### EXERCISE OBJECTIVE
Every entry that follows is to be duplicated exactly.

☆ ☆ ☆ ☆

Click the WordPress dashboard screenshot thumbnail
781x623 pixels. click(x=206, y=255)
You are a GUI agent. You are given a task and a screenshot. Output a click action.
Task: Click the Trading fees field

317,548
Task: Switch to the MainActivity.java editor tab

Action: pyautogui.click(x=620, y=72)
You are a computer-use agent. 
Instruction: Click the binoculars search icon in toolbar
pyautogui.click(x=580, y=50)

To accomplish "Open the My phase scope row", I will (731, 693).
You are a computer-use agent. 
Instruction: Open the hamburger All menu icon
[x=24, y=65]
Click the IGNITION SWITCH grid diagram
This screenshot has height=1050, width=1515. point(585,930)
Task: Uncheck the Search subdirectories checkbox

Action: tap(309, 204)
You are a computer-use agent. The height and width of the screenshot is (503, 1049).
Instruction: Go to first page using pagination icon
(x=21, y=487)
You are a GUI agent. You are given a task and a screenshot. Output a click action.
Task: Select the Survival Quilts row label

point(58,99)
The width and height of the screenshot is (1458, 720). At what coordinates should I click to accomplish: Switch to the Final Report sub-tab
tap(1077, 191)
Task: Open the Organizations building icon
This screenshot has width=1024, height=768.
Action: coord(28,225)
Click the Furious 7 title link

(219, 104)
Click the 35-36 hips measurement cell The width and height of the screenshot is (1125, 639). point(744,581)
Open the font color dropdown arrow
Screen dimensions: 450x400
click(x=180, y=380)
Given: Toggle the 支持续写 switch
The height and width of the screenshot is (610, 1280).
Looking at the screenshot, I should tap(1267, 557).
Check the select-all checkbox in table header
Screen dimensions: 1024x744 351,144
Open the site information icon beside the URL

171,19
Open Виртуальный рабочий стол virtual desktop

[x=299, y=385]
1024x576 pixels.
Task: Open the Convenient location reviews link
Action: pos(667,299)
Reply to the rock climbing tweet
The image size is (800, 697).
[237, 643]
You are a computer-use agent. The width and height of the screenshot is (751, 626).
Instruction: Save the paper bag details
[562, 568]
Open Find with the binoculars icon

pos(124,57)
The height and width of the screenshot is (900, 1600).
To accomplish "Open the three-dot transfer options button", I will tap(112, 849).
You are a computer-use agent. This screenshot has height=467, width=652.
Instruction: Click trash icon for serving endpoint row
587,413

☆ ☆ ☆ ☆

### OUTPUT FOR THIS EXERCISE
Click the WordPress dashboard screenshot thumbnail
781x623 pixels. click(x=206, y=255)
You are a GUI agent. You are given a task and a screenshot. Output a click action.
Task: Click the Trading fees field

317,548
Task: Switch to the MainActivity.java editor tab

Action: pyautogui.click(x=620, y=72)
You are a computer-use agent. 
Instruction: Click the binoculars search icon in toolbar
pyautogui.click(x=580, y=50)

To accomplish "Open the My phase scope row", I will (731, 693).
You are a computer-use agent. 
Instruction: Open the hamburger All menu icon
[x=24, y=65]
Click the IGNITION SWITCH grid diagram
This screenshot has height=1050, width=1515. point(585,930)
Task: Uncheck the Search subdirectories checkbox

Action: tap(309, 204)
You are a computer-use agent. The height and width of the screenshot is (503, 1049).
Instruction: Go to first page using pagination icon
(x=21, y=487)
You are a GUI agent. You are given a task and a screenshot. Output a click action.
Task: Select the Survival Quilts row label

point(58,99)
The width and height of the screenshot is (1458, 720). At what coordinates should I click to accomplish: Switch to the Final Report sub-tab
tap(1077, 191)
Task: Open the Organizations building icon
This screenshot has width=1024, height=768.
Action: coord(28,225)
Click the Furious 7 title link

(219, 104)
Click the 35-36 hips measurement cell The width and height of the screenshot is (1125, 639). point(744,581)
Open the font color dropdown arrow
Screen dimensions: 450x400
click(x=180, y=380)
Given: Toggle the 支持续写 switch
The height and width of the screenshot is (610, 1280).
Looking at the screenshot, I should tap(1267, 557).
Check the select-all checkbox in table header
Screen dimensions: 1024x744 351,144
Open the site information icon beside the URL

171,19
Open Виртуальный рабочий стол virtual desktop

[x=299, y=385]
1024x576 pixels.
Task: Open the Convenient location reviews link
Action: pos(667,299)
Reply to the rock climbing tweet
The image size is (800, 697).
[237, 643]
You are a computer-use agent. The width and height of the screenshot is (751, 626).
Instruction: Save the paper bag details
[562, 568]
Open Find with the binoculars icon

pos(124,57)
The height and width of the screenshot is (900, 1600).
To accomplish "Open the three-dot transfer options button", I will tap(112, 849).
You are a computer-use agent. This screenshot has height=467, width=652.
Instruction: Click trash icon for serving endpoint row
587,413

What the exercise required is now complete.